わりと思考が冒険者向きだよな、モンクは。
「そうだ。だが、同時に命の危険もより大きくなる」
「理解した。つまり今俺達がいる最初の層は、ほとんど危険がないんだな?」
勇者があまり面白くなさそうに周囲を見回す。
「ああ。ただし、特殊な薬草や、薬の原料になる虫なんかはこの辺が採りやすい」
「以前ダスターが教えてくれた冒険者の稼ぎ方ね」
メルリルがニコニコしながら言った。
冒険者の心得を教えたのは長屋にいた頃だから、だいぶ前の話だが、ちゃんと覚えてくれていて嬉しいぞ。

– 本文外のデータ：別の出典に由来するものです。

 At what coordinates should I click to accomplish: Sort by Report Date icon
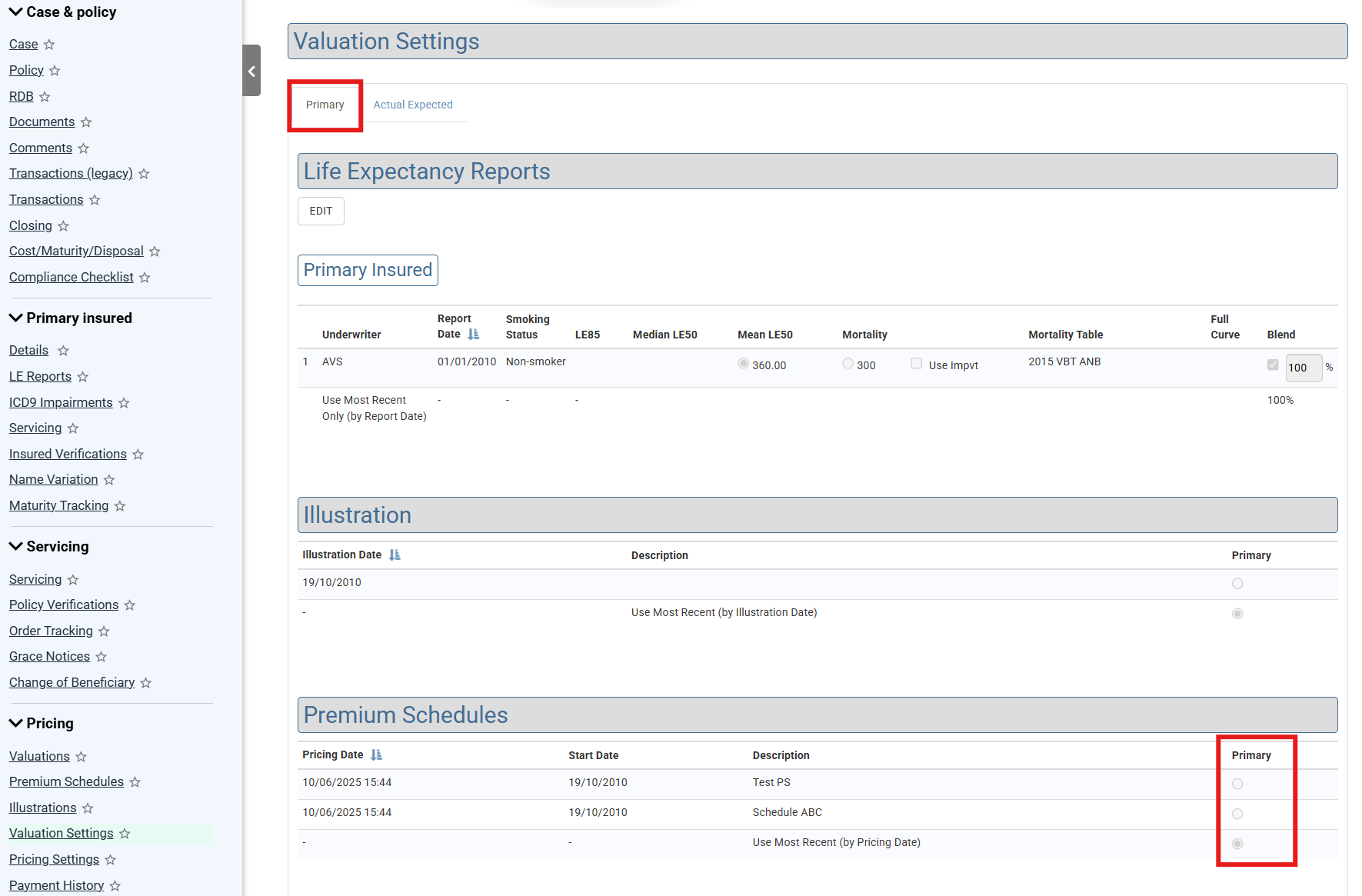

「なるほど安全である程度稼げるというのは魅力的だな」
勇者が感心したように言った。
最初は浅い層をつまらない場所のように思っていたようだが、見直したようだ。
「それで、大きなギルドだと、浅い層にキャンプを作って、経験の浅い冒険者に採取をさせて、探索者はそこを拠点に深く潜るという方式を取る訳だ」
「おお、効率的だな」
「まぁ冒険者にとってはこれが仕事だからな」
すっかり感心した様子の勇者に釘を刺す。
仕事である以上、生活の基盤に出来ないと意味がない。
そういう連中からすると、俺達勇者一行というのは邪魔者だ。くれぐれもトラブルを起こさないようにと注意しておいた。
まぁトラブル体質の勇者がいるから、何もないってことはないだろうが、自分達からわざわざトラブルに突っ込んで行く必要はないからな。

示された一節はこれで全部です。